Villequier (près Caudebec)[1].
Jeudi, 4 7bre [1845].

C’est aujourd’hui que je veux t’écrire, je vais faire mettre de bonne heure cette lettre à la poste afin qu’elle t’arrive avant ce soir et que dans cette triste et si douloureuse journée tu sentes mon cœur près de toi. Je viens de prier pour toi, pour moi, pour nos enfants, notre ange qui est là-haut. Tu sais comme j’ai la religion de la prière. Il me semble impossible que la prière se perde. Nous sommes dans le mystère. La différence entre les vivants et les âmes, c’est que les vivants sont aveugles, les âmes voient. La prière va droit à elles. Mon Adèle chérie, je t’ai bénie dans le fond de mon cœur, et j’ai prié pour toi cette douce âme qui nous aime et que nous aimons.

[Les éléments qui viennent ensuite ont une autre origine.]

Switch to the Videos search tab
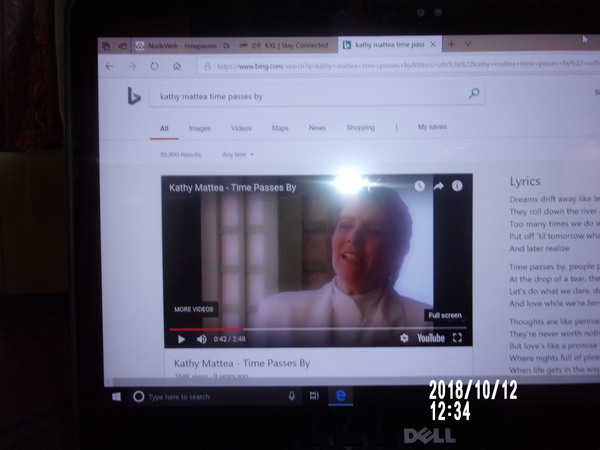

Ils sont deux, ils sont heureux, ils vivent ensemble l’œil fixé sur nous, voilà la seule pensée qui puisse nous rendre supportables ces affreux 4 7bre.

Dis-toi aussi, toi qui es aussi mon ange, que les grandes consolations de la vie sont dans les grandes choses qu’on fait, et que dans l’ordre simple et obscur des sentiments de famille et des dévouements domestiques on peut faire de très grandes choses. Tu en as fait. Tu en fais tous les jours. Il est dans ta nature de vivre ainsi, généreusement et doucement. Sois consolée par tout cela et sois bénie pour tout cela.

J’espère que tu te portes bien et ma Dédé bien-aimée également. Dis à Auguste Vacquerie et à ces dames tout ce que j’ai dans le cœur pour lui et pour elles. Prenez, mes deux anges, toute la distraction que vous pourrez à travers de tristes pensées. Tout va bien ici. On nous croit tous à la campagne et personne ne vient. Je t’ai acheté pour ta salle à manger cet hiver un très beau paravent chinois. Je ne puis partir pour Brie-Comte-Robert que lundi, ce qui fait que je ne serai de retour que mercredi, si cela te contrariait écris-le moi, j’y renoncerais. Dans tous les cas, à mercredi au plus tard, mon Adèle chère et bien-aimée. Je prie ma Dédé de me rapporter un brin d’herbe ou une fleur cueillie par elle sur le tombeau.

Je vous embrasse toutes les deux comme je vous aime et comme je veux que vous m’aimiez[2].

  1. Inédite.
  2. Bibliothèque Nationale.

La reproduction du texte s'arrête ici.